Candidates target swing states
Barack Obama has warned that some areas of the United States may take months to recover from the damage caused by Superstorm Sandy, but insisted the government will be with those affected “every step of the way”.
Speaking at a campaign rally in Mentor, Ohio, the president said the entire country was behind those caught up in the storm, and claimed he had been “inspired” by the reaction to the disaster.
“We will walk with the people whose lives have been upended by the storm every step of the way in on this long hard road to recovery,” he said.
“No matter how bad a storm is, no matter how tough times are, we’re all in this together. We rise or fall as one nation and as one people. That spirit has guided this country along its improbable journey for more than two centuries.”
The president maintains a slight lead over Republican rival Mitt Romney in the key state, opinion polls suggest, as the race for the White House enters its final weekend of campaigning.
The presidential candidates have begun a four-day marathon of campaign events today, with Mr Obama visiting also due to visit Wisconsin, Iowa and Virginia, while Mr Romney heads to New Hampshire, Iowa and Colorado.
Mr Obama told supporters the country had come a long way in four years, but insisted there was “more work to do”.
“Our fight goes on. Our fight goes on because our country is always at its best when everybody gets a fair shot, and everybody’s doing their fair share, and everybody’s playing by the same rules. That’s what we believe.

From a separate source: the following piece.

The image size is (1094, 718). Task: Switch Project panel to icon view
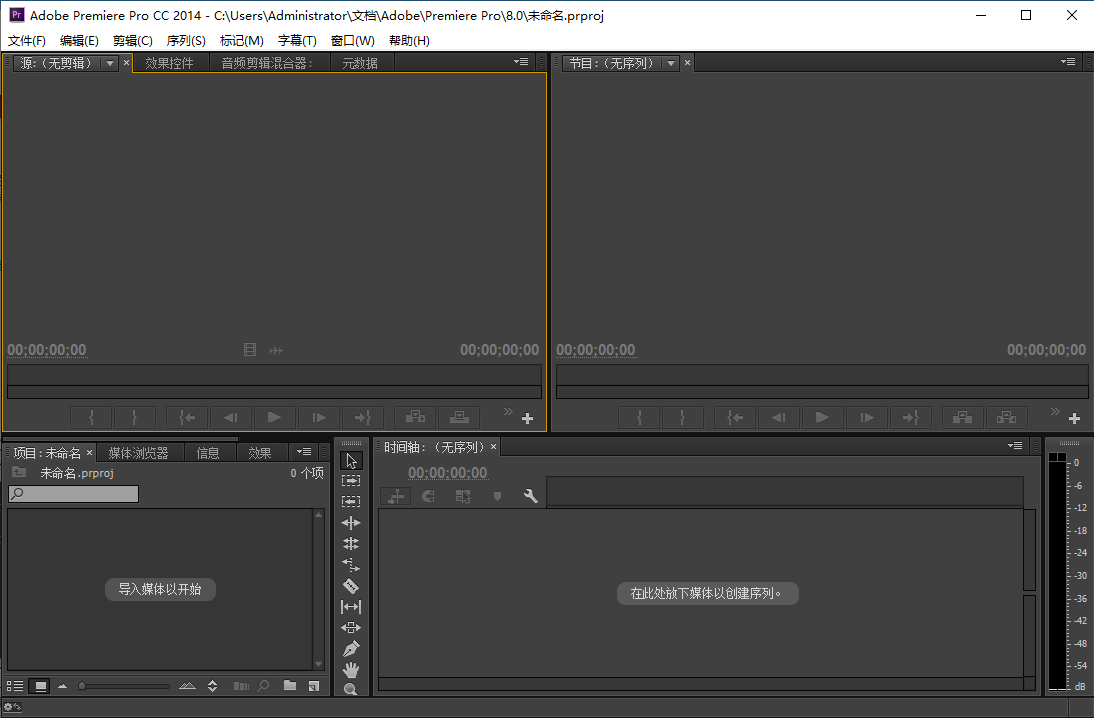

That’s why I’m running for a second term as president of the United States," he said.
Meanwhile, New York mayor Michael Bloomberg - who recently endorsed Mr Obama for re-election - has cancelled the New York Marathon as the city reels from the aftermath of Hurricane Sandy.
Following protests, Mr Bloomberg said: "We would not want a cloud to hang over the race or its participants, and so we have decided to cancel it."